Read the lines below, and copy any that contain the string "right".

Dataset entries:

[Start of section]

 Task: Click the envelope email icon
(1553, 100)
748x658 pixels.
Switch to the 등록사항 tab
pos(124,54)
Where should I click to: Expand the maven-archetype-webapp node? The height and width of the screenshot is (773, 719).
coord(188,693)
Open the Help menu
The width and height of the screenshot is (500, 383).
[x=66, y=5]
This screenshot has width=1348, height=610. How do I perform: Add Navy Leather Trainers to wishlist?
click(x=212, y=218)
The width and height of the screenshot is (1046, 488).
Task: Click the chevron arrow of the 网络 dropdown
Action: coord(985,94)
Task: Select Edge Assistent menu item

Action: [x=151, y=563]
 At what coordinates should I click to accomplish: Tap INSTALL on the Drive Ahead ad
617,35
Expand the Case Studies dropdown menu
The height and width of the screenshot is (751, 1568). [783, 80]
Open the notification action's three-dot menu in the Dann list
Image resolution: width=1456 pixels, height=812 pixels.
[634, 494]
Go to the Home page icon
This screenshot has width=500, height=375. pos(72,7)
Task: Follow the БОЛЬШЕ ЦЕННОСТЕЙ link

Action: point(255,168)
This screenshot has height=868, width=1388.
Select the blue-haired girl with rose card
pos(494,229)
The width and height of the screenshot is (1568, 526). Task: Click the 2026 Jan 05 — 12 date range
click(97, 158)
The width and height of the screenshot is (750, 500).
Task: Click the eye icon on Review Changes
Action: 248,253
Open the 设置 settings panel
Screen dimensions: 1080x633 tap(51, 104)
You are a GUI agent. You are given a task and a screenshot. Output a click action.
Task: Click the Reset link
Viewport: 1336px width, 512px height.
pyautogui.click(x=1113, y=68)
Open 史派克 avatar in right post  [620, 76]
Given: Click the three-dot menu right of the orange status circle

[End of section]

Response below =>
Open 史派克 avatar in right post  [620, 76]
Given: Click the three-dot menu right of the orange status circle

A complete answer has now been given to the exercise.